The Transportation and Infrastructure Committee held a hearing today to examine Amtrak’s ongoing structural reorganization intended to improve the performance and accountability of the railroad, part of a series held by the committee over the past few months to examine Amtrak and passenger rail.
Chairman John Mica (R-FL) accused Amtrak of lagging behind other modes in minimizing the public subsidy required to operate. Critics of these hearings have questioned why so much time is being spent on Amtrak when the railroad receives such a tiny fraction of total government spending on transportation, a point to which Mica appeared sensitive.

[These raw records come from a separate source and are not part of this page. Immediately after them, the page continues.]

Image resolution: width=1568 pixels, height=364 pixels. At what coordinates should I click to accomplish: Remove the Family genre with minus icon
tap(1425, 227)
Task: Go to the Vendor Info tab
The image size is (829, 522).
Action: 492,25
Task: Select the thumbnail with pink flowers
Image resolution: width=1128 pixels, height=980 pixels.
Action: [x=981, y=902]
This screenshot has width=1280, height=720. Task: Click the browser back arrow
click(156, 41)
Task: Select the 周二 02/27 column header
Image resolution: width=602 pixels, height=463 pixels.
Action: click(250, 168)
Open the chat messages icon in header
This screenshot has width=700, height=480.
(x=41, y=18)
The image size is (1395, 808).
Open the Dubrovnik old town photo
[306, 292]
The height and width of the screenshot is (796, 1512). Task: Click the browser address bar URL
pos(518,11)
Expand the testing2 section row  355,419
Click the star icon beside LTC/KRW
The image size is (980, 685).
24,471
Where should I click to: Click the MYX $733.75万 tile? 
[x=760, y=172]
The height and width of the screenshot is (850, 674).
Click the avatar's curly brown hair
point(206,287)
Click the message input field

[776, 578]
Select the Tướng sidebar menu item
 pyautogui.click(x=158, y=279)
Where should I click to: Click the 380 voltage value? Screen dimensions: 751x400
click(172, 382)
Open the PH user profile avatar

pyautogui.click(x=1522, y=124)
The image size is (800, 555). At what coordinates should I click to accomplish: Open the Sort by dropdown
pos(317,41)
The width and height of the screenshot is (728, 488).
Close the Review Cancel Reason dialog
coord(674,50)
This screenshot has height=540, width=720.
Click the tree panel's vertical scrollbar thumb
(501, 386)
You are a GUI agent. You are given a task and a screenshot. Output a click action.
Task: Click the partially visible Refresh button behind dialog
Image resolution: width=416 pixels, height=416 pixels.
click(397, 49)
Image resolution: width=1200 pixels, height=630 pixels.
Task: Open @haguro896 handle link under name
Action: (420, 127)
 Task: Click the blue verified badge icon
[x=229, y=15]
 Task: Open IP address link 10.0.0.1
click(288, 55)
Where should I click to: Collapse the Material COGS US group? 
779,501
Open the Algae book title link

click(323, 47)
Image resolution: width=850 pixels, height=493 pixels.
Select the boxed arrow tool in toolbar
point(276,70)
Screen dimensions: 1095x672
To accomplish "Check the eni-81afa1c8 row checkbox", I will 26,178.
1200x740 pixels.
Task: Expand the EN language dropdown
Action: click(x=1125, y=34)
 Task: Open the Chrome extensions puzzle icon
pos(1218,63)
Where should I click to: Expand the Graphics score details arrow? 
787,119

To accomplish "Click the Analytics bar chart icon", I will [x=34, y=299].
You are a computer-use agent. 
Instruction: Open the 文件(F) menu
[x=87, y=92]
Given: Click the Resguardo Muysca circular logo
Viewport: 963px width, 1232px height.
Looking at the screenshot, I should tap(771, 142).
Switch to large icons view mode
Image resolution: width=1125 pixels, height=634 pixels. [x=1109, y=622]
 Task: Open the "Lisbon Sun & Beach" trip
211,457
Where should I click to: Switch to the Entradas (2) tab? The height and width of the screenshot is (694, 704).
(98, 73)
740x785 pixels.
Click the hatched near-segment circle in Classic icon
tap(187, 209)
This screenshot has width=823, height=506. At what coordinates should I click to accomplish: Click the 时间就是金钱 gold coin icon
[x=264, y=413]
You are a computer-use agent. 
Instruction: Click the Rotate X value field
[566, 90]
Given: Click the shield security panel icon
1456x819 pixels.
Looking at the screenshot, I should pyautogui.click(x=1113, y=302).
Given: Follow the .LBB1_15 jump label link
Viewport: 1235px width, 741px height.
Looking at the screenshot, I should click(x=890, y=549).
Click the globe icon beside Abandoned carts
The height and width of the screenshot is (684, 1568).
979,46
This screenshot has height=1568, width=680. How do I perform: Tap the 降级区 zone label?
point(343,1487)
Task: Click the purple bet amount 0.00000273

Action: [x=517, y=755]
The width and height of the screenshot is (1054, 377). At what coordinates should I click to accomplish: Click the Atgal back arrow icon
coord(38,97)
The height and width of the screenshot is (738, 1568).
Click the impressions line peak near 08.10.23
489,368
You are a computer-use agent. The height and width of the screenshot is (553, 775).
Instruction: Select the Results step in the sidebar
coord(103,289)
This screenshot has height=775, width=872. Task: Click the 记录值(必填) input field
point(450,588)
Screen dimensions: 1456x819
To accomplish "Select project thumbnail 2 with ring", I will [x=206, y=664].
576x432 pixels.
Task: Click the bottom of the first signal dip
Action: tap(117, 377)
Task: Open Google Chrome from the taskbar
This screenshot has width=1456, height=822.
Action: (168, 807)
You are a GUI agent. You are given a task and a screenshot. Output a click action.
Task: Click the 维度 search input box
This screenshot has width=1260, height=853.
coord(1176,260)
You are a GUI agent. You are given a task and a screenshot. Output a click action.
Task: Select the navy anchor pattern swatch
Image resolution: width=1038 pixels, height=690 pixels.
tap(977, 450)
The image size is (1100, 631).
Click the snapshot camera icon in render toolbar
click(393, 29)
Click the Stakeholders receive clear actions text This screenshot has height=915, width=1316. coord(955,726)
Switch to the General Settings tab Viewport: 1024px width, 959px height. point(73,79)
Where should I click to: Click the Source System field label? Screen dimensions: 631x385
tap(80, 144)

“Everybody's focused on the fiscal cliff, said Mica. “Sometimes people give me a hard time for focusing on Amtrak. But we have put $1.4 billion into Amtrak in the past year. We do have a responsibility for taxpayer dollars.”
However, Mica did explicitly acknowledge the necessity of
federal spending on Amtrak and passenger rail, seeming to soften some of his
rhetoric on privatization of passenger rail in the
Amtrak’s President Joseph Boardman, meanwhile, came out with a strong defense of the passenger railroad’s performance:
“While there are still plenty of challenges ahead, the basics for success are definitely here, and Amtrak is doing well. We just set the ninth ridership record in the last ten years, and we posted record ticket revenues, too. We’ve broken out of the narrow band of 18-20 million riders that our company lived in for decades, and we carried 31.2 million last year. Better ridership has helped drive an improved financial performance, and if you look at our operating support numbers in terms of constant value, in FY 2013 Amtrak will be getting by with about half as much Federal support as it had in 2004.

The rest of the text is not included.